2024 single by Clairo

"Juna" is a song by American singer-songwriter Clairo from her third studio album, Charm (2024). Clairo performed the song on The Tonight Show Starring Jimmy Fallon to promote the album, to positive reviews. In August 2024, a music video for the song was released, marking her first professional music video and first music video overall in over six years. The video followed Clairo at an independent wrestling event.

== Composition ==
The song was written by Clairo, Marco Benevento, and Leon Michels, and produced by Clairo and Michels. It has been described as a rhythm and blues song by Rolling Stone.
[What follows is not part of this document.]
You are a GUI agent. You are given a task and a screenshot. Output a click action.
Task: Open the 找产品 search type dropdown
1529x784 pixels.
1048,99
== Release and promotion ==
On July 17, 2024, Clairo performed the song live on The Tonight Show Starring Jimmy Fallon to promote the album. The Guardian praised the intimate and light-hearted feel of the performance. In its review, Clash described Clairo's performance of "Juna" as a cohesive and delicate rendition, likening the arrangement to "a gossamer spider's web of soulful pop".

== Music video ==
On August 4, Clairo released a music video for the song, her first professional music video and first music video in six years. The music video, directed by Bradley J. Calder, features Clairo attending an independent wrestling event held at a Veterans of Foreign Wars hall. She initially watches a battle royal–style match alone before being joined by a crowd. In subsequent scenes, Clairo poses with the wrestlers backstage, while both the audience and the ring announcer lip-sync the song's closing melody.

== Reception ==
In a review for The Guardian, "Juna" was described as the R&B-influenced centrepiece of the album, with lyrics expressing desire and instrumentation incorporating keys and vintage synthesizers. In July 2025, the song was used in a viral internet meme where performative males, men who pretended to like stereotypically feminine media and fashion to attract female attention, made videos to the song. In the United States, the song reached number 1 on the TikTok Billboard Top 50 chart, number 3 on the Bubbling Under Hot 100 chart, number 15 on the Hot Rock & Alternative Songs chart, and additionally reached number 19 on the Aotearoa Music charts in New Zealand.

== Charts ==

Chart performance for "Juna"
| Chart (2024) | Peak position |
|---|---|
| TikTok Billboard Top 50 | 1 |
| US Bubbling Under Hot 100 | 3 |
| US Hot Rock & Alternative Songs | 15 |
| Tukutahi Arotini 40 | 19 |

==Certifications==

Certifications for "Juna"
| Region | Certification | Certified units/sales |
| Australia (ARIA) | Gold | 35,000^{‡} |
| New Zealand (RMNZ) | Gold | 15,000^{‡} |
| United Kingdom (BPI) | Silver | 200,000^{‡} |
| United States (RIAA) | Gold | 500,000^{‡} |
^{‡} Sales+streaming figures based on certification alone.